Enabling Implied Repositories

To enable this feature in your Savant deployment, add the following configuration:

etc/indy/conf.d/implied-repos.conf:

[implied-repos]
enabled=true

Java Client API

The Implied Repositories add-on provides a very small client API module, ImpliedRepoClientModule. This module is simply responsible for managing the repository implication metadata attached to store definitions. As such, it uses the IndyStoresClientModule to load and update store definitions, and merely reads metadata objects from existing store definitions. You’ll probably need to use it in conjunction with the IndyStoresClientModule, available via the Indy.stores() convenience method.

Using the Implied Repositories client module, you can retrieve and even modify the list of implied repositories for a given “source” repository.

Getting Started: Apache Maven

If you use Apache Maven, you’ll need the following dependencies in order to use this add-on:

<!-- The core of the Indy client API -->
<dependency>
  <groupId>org.commonjava.indy</groupId>
  <artifactId>indy-client-core-java</artifactId>
  <version>${indyVersion}</version>
</dependency>
<!-- Indy client API module for implied-repos -->
<dependency>
  <groupId>org.commonjava.indy</groupId>
  <artifactId>indy-implied-repos-client-java</artifactId>
  <version>${indyVersion}</version>
</dependency>

Get Repositories Implied by This One

To retrieve the list of stores (repositories and groups) that are known to be implied by the given repository, you would use something like the following:

Indy client = new Indy( "http://localhost:8080/api",
                          new ImpliedRepoClientModule() );

// StoreKey is an aggregation of type and name.
List<StoreKey> impliedKeys = 
    client.module( ImpliedRepoClientModule.class )
          .getStoresImpliedBy( StoreType.remote, "central" );

NOTE: These results will be repositories that were declared by POMs in the central repository.

Get Repositories that Imply This One

To retrieve the list of stores (repositories and groups) that are known to imply the given repository, you would use something like the following:

Indy client = new Indy( "http://localhost:8080/api",
                          new ImpliedRepoClientModule() );

// StoreKey is an aggregation of type and name.
List<StoreKey> impliedKeys = 
    client.module( ImpliedRepoClientModule.class )
          .getStoresImplying( StoreType.remote, "my-repo" );

NOTE: These results will be repositories in which POMs were detected that declared the my-repo repository.
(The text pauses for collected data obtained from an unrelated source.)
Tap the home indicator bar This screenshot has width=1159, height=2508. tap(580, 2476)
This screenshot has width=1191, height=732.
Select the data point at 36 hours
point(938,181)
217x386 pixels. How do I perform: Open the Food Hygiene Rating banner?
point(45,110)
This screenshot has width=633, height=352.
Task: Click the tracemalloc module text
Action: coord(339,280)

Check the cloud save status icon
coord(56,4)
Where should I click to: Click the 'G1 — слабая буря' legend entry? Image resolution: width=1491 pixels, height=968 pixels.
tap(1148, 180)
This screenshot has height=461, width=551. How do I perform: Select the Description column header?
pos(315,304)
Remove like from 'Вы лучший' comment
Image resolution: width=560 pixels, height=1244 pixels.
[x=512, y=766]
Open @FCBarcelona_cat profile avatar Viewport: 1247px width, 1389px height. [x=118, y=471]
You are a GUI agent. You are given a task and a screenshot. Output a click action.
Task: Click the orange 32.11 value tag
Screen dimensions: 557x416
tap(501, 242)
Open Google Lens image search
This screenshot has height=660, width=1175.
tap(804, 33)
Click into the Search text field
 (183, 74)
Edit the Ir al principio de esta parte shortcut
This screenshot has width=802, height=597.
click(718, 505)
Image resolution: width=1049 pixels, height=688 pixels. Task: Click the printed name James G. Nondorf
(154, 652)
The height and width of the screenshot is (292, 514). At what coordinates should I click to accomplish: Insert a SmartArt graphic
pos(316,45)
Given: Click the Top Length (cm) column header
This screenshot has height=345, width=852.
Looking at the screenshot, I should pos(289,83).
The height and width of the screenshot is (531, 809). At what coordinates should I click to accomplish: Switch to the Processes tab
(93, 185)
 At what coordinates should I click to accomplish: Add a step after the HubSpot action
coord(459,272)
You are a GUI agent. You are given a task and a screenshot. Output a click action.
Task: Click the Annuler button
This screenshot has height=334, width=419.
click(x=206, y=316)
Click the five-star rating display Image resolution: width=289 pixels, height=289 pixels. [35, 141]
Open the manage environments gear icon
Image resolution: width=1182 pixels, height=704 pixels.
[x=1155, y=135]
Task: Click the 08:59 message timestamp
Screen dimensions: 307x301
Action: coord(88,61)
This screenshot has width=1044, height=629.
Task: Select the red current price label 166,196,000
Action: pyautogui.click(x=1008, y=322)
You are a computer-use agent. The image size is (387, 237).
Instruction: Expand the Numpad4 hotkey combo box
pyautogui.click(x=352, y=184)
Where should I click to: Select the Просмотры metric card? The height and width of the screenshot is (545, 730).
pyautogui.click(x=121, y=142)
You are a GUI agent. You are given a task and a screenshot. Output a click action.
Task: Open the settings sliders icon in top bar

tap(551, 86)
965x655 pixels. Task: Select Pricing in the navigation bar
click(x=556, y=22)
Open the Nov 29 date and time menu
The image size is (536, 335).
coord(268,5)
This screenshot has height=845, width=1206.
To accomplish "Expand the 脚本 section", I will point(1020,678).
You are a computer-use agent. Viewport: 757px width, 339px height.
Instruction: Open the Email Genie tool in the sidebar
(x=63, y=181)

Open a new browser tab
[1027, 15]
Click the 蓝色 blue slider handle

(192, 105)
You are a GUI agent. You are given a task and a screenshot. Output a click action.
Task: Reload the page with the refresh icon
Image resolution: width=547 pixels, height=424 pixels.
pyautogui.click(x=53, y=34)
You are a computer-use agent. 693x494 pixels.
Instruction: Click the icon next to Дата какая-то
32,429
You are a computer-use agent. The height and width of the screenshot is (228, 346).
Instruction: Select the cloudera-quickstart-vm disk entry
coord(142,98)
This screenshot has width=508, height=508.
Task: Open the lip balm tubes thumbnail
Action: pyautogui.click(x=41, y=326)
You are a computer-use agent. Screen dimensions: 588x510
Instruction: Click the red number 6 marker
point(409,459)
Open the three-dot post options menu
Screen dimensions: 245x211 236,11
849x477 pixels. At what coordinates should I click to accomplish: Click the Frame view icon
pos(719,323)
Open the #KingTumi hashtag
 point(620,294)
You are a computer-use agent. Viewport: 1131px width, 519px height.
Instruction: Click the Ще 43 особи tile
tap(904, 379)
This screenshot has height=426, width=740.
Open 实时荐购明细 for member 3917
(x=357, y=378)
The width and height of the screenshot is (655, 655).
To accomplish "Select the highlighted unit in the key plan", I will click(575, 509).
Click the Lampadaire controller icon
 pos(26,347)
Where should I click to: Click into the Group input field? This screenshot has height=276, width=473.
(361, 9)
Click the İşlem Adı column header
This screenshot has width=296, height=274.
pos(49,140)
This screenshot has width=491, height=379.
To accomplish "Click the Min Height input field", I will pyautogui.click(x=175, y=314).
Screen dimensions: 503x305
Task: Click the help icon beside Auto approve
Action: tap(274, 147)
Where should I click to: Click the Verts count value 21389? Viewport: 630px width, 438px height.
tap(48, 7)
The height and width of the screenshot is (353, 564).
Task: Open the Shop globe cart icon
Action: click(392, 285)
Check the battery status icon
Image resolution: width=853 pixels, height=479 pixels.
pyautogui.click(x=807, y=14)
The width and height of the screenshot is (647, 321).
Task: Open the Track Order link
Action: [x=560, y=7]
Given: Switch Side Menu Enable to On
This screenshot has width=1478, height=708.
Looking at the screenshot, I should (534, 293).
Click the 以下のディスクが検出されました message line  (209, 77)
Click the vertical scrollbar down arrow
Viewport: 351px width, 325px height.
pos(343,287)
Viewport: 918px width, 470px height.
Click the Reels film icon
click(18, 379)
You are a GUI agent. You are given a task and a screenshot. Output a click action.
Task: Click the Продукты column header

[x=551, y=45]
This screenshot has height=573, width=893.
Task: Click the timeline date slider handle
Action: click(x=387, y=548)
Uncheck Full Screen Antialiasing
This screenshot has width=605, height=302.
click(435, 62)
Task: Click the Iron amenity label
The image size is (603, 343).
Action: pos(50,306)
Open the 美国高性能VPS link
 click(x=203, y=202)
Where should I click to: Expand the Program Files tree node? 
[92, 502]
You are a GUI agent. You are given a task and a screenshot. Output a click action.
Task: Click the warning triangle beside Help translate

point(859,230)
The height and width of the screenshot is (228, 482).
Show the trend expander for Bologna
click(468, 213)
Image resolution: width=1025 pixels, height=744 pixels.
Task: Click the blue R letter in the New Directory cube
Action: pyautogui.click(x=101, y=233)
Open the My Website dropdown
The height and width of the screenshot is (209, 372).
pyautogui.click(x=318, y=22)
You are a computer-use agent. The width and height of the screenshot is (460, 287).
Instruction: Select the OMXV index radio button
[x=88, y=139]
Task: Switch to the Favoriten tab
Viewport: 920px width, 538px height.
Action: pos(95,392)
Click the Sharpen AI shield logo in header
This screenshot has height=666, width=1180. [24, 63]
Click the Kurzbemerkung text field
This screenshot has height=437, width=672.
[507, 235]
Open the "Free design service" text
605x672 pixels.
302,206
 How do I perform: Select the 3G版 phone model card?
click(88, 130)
Set Repositories Implied by This One

If you want to forcibly setup an implication relationship between stores, you can use something like the following:

Indy client = new Indy( "http://localhost:8080/api",
                          new ImpliedRepoClientModule() );

RemoteRepository central = client.stores().load(
    StoreType.remote, "central", RemoteRepository.class
);

List<StoreKey> implications = new ArrayList<>();
implications.add( new StoreKey( StoreType.remote, "my-repo" ) );

// StoreKey is an aggregation of type and name.
client.module( ImpliedRepoClientModule.class )
      .setStoresImpliedBy( central,
                           implications,
                           "This is the changelog for git" );

NOTE: This will bypass the POM parsing and repository detection that normally happens in the Implied Repositories add-on. Be careful!

REST API

The Implied Repositories add-on currently doesn’t have a proper REST API, since its functionality is implemented through event listeners on the server side, and its state is maintained as metadata on the store definitions themselves.